Kamis, Agustus 28, 2025

Candra Darusman dan Ikang Fawzi Tekankan Transparansi Royalti Musik

Polemik pembagian royalti musik di Indonesia kembali mencuat seiring dengan rencana revisi Undang-Undang Hak Cipta yang tengah digodok Dewan Perwakilan Rakyat (DPR).

Para musisi senior, seperti Candra Darusman dan Ikang Fawzi, menilai pembaruan regulasi dan digitalisasi sistem menjadi langkah penting untuk menciptakan keadilan bagi pencipta, penulis, dan penyanyi.

Penyanyi, Pencipta lagu sekaligus mantan pengawas Lembaga Manajemen Kolektif Nasional (LMKN), Candra Darusman, menekankan bahwa peran LMKN perlu diperkuat agar mampu menjadi pusat koordinasi bagi seluruh Lembaga Manajemen Kolektif (LMK). Selama ini, menurutnya, masih ada tumpang tindih di lapangan yang membuat distribusi royalti tidak berjalan maksimal.

“Transformasi digital bisa menjadi solusi dalam mengatasi masalah distribusi royalti. Misalnya, untuk konser, aplikasi digital terbukti meningkatkan pengumpulan royalti hingga tiga kali lipat. Tinggal bagaimana kita sepakati bentuk digitalisasi yang tepat,” ujar Candra saat ditemui di Jakarta di tengah diskusi bertema Isu Royalti Terkni dan ke Depan (27/8).

Pendiri Pusat Studi Ekosistem Musik itu juga menyoroti pentingnya kejelasan regulasi dalam revisi UU Hak Cipta, terutama mengenai siapa pihak yang wajib membayar royalti dan bagaimana sistem penagihan yang diberlakukan.

“Pasal-pasal mengenai musik ini perlu ditambah penjelasannya, agar tidak multitafsir. Selain itu, hak penulis dan pencipta juga harus lebih jelas dilindungi,” tambah Candra.

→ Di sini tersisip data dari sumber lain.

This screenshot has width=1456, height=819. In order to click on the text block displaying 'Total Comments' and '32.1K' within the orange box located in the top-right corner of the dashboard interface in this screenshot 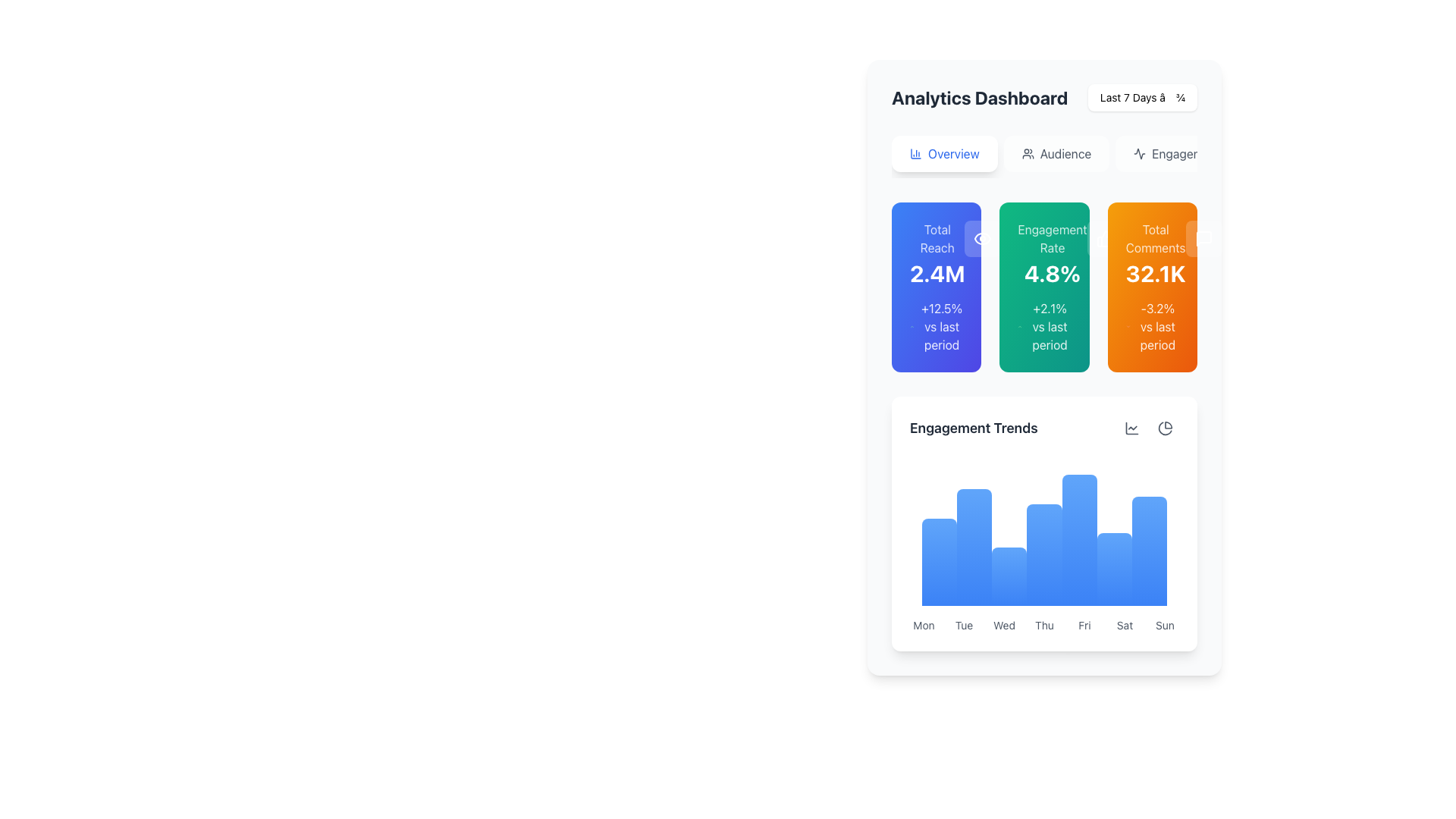, I will do `click(1152, 253)`.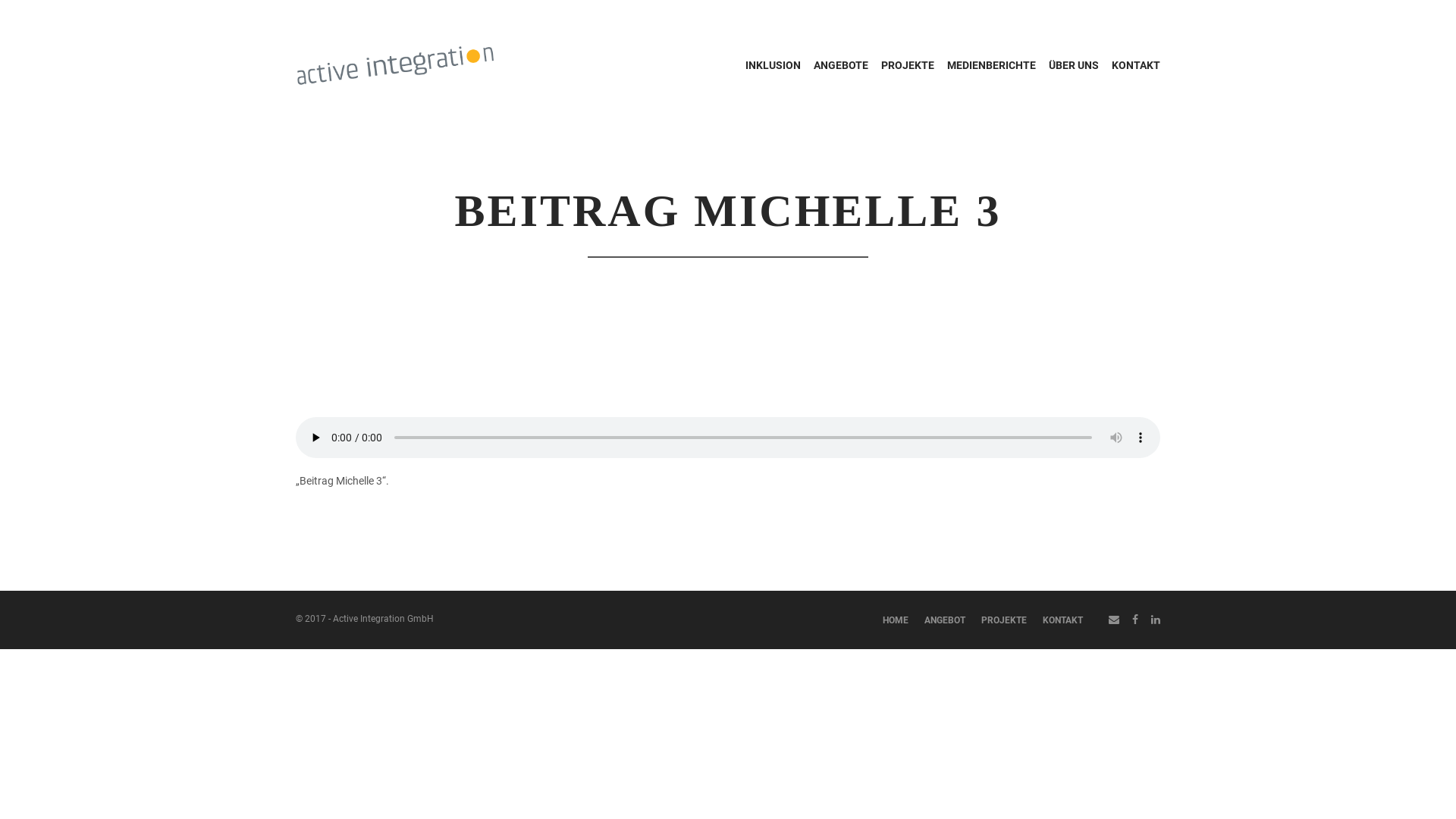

Meski demikian, Candra melihat adanya perkembangan positif. Ia mencontohkan bahwa sudah ada sekitar 30 ribu tempat usaha di Indonesia yang taat membayar royalti.

Hal ini menurutnya menjadi bukti bahwa kesadaran untuk menghargai karya musik mulai tumbuh.

“Kita harus angkat kabar baik ini, karena jarang sekali disorot. Ini bentuk penghargaan nyata terhadap karya para musisi,” tegasnya.

Senada dengan Candra,  penyanyi rock Ikang Fawzi juga menyoroti persoalan transparansi dan profesionalisme LMK.

Menurut Ikang, banyaknya LMK justru berpotensi menimbulkan masalah karena tidak semua memiliki kapasitas manajerial dan dana yang cukup untuk menjalankan sistem digitalisasi.

“LMK jangan banyak-banyak, kalau bisa satu yang benar-benar kredibel. Digitalisasi itu investasinya besar, tidak semua LMK bisa membiayai. Kalau terlalu banyak, malah membuka peluang bagi pihak yang hanya mencari keuntungan, dan akhirnya pembagian royalti tidak transparan,” jelas pelantun lagu Preman itu.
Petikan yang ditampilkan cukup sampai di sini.